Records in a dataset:
>>>
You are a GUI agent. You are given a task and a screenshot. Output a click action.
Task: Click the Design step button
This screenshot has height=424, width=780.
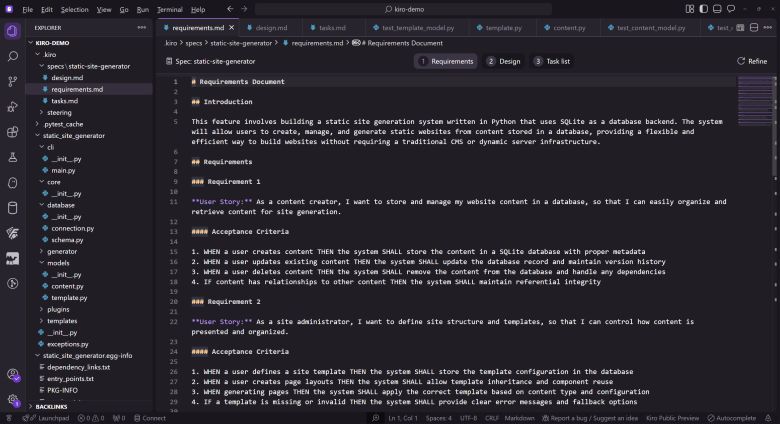coord(503,61)
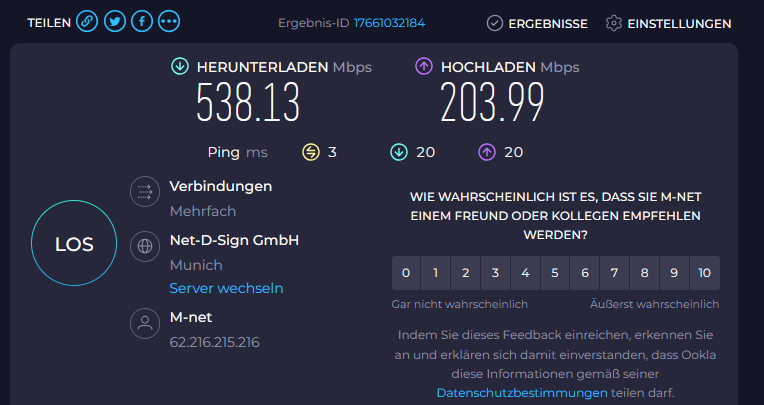Share the result on Facebook
Viewport: 764px width, 405px height.
[142, 22]
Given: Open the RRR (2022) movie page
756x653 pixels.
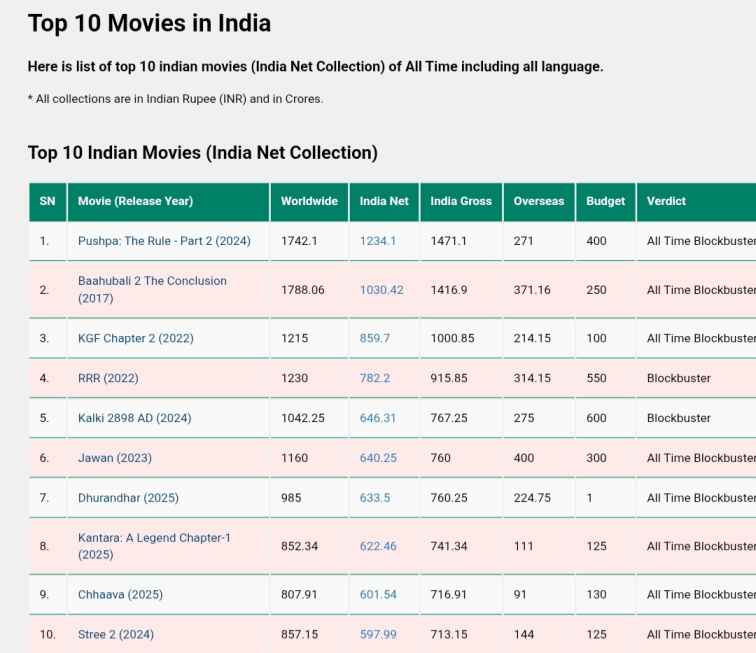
<<<
To be done -> Please copy out all of the records above word for word, leaving the pictures out.

Solved exercise ->
You are a GUI agent. You are given a task and a screenshot. Output a click action.
Task: Click the Design step button
This screenshot has height=424, width=780.
coord(503,61)
Share the result on Facebook
Viewport: 764px width, 405px height.
[142, 22]
Given: Open the RRR (2022) movie page
756x653 pixels.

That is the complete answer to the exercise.